Since I was onsite, I did not have other pieces of hardware to test with. The only thing I could do was attempt to run Memtest86, a free memory testing tool that stresses and tests a computer’s memory. I inserted the CD and reboot, and Memtest86 loaded and ran its tests. After about 45 minutes, it had completed one pass without any problems. So, it seemed like memory was not at fault. I could no longer do anything without other hardware, so I disconnected everything and brought the computer back to my lab.
Once back at my lab, I connected a spare power supply to the computer to determine if the power supply was faulty. The computer rebooted at the same point in the boot process. I repeated swapping components for the video card, sound card, network card, drive cables, and DVD drive, to no avail. I swapped the memory around, and ran a few more passes of Memtest86. Still nothing. At this point, I had determined that the DVD drive, power supply, memory, network card, video card, sound card, and drive cables were not at fault. The only components left were the hard drive, CPU, and motherboard.
To test the hard drive, I used a spare hard drive and tried to install Windows on it. Again, the installation went past the text phase, but failed before the graphical phase. I repeated this a few times, and a couple of times the graphical phase loaded, then froze. So, it wasn’t the hard drive. Only CPU and motherboard left.
To make sure the CPU wasn’t setup improperly, I removed the heatsink to ascertain the model and speed, so that I could reconcile them with the model and speed the BIOS reported. The BIOS was correct, but to try a few more possible solutions, I cleared the BIOS, reset the BIOS to failsafe defaults, and re-flashed the BIOS. Rebooting after each of those steps, I encountered the same problem. This was not unexpected, however, because the likelihood of a CPU failing is pretty low. The only thing left now was the motherboard.
To make sure there wasn’t a short-circuit anywhere, I cleaned out all the dust in the computer, and removed the motherboard from the chassis. Then, I tested the problem using original components as well as my own components (repeating several of the above steps), and it was still there.
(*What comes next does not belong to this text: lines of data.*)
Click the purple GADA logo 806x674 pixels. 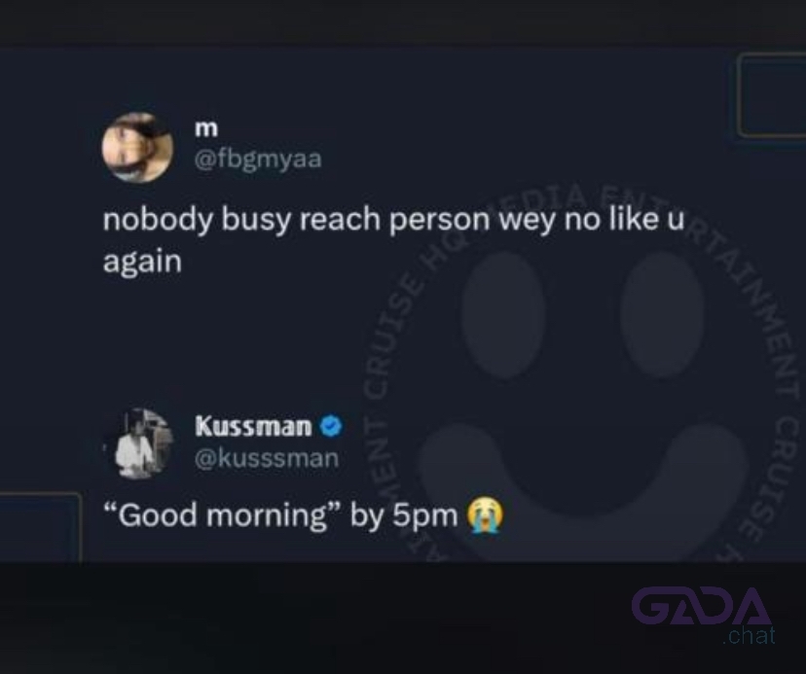pyautogui.click(x=701, y=606)
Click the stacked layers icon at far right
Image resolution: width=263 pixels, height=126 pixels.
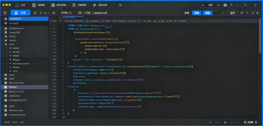(x=258, y=13)
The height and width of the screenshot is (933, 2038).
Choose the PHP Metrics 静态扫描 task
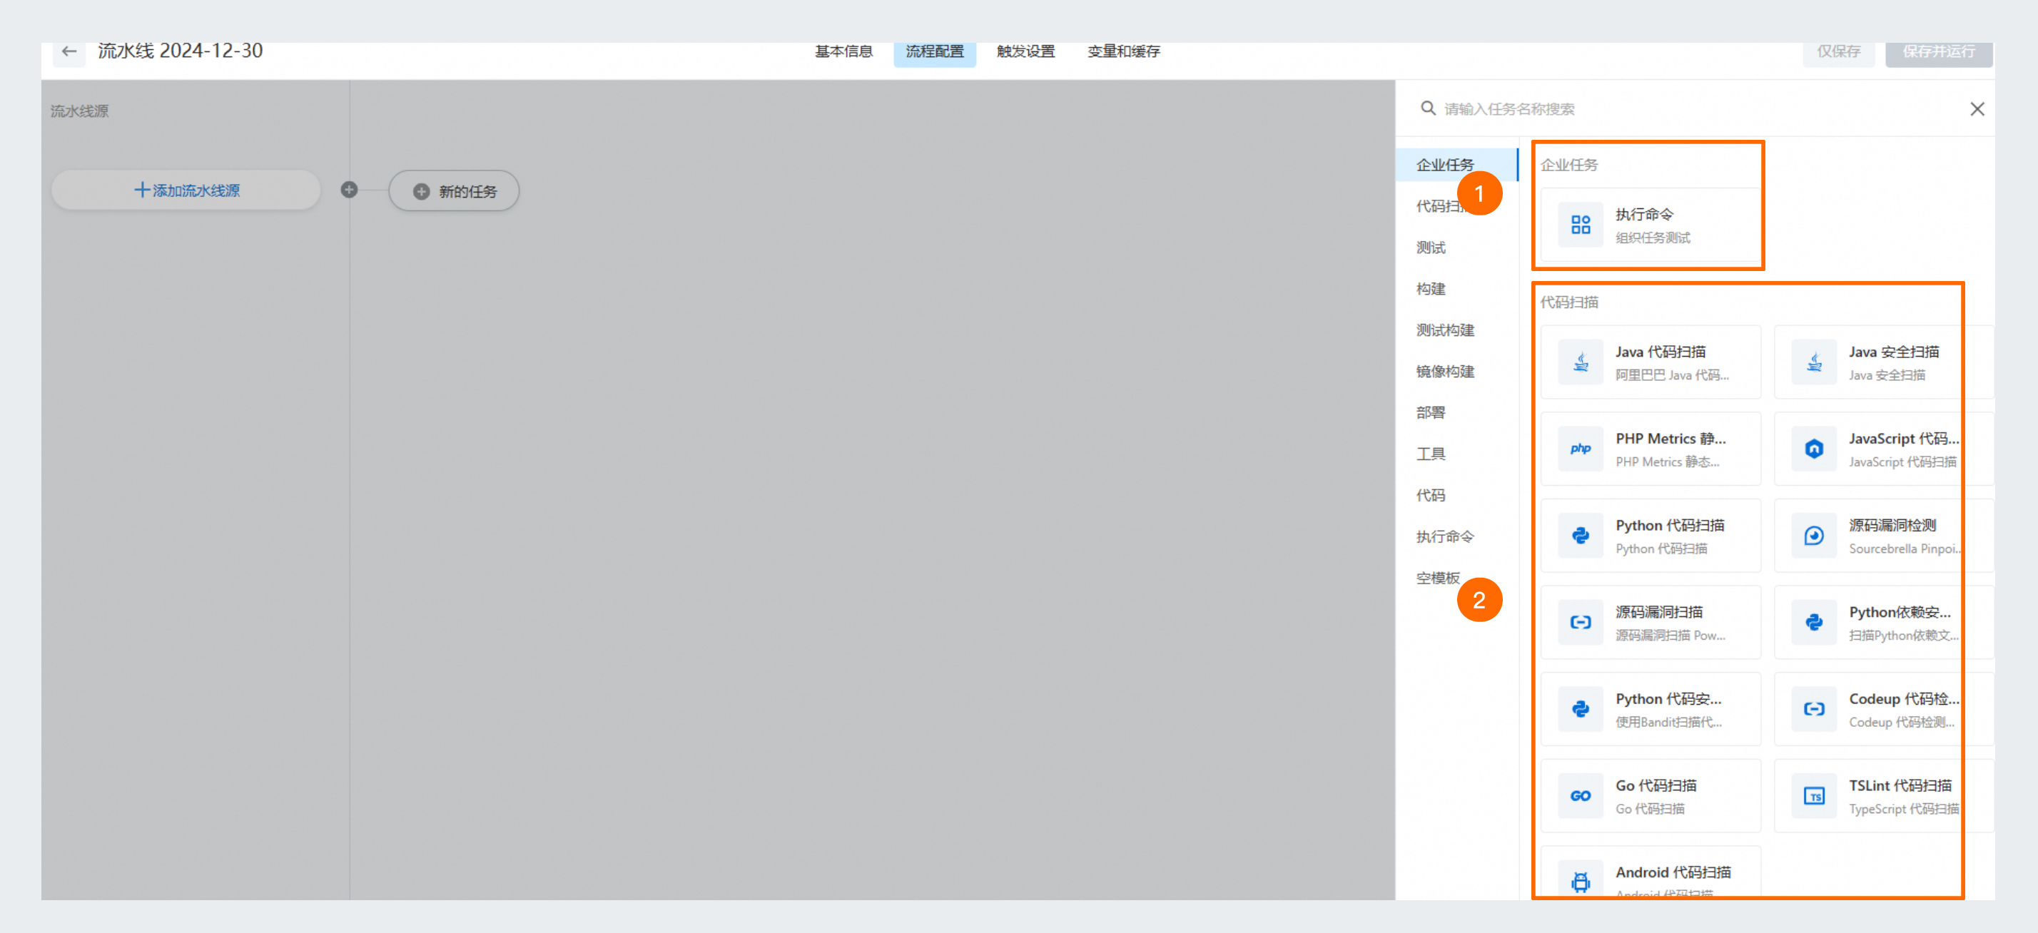click(1650, 449)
I even tried Knoppix again, and this time it completely loaded, only to reboot while the computer idled at the desktop. It was now logical to conclude that the motherboard was faulty.
Because the reboots happened intermittently, the exact cause of the problem is difficult to ascertain. Reboots occurred during Windows startup, while Windows was running (as my aunt reported), and when setup began its graphical phase. With Linux, the computer just froze during startup, and rebooted randomly when the OS was running. Since I don’t have a spare motherboard and CPU to test with, I cannot determine with confidence that the motherboard is the problem. On the other hand, I have tested every component other than the motherboard, and if you remember that one of the two most important things to do while troubleshooting is to maintain a logical attitude, then you will realize that we have eliminated the impossible, and only the motherboard remains. I replaced every other part of the computer with known working parts, and the problem still occurred. This implies that the parts replaced were not causing the random reboots.
As I mentioned at the beginning of this story, troubleshooting is a tricky task. Troubleshooting is like a mystery that you must solve, with a trail of clues for you to follow along the way. Thus, we use logic and document our results as we proceed. We swap out parts, trying to determine if one is faulty. We run tests that stress certain components to determine if those components have failed. In the end, once we have eliminated all other possible solutions, once we have burned away all the hay, we arrive at one conclusion: our needle.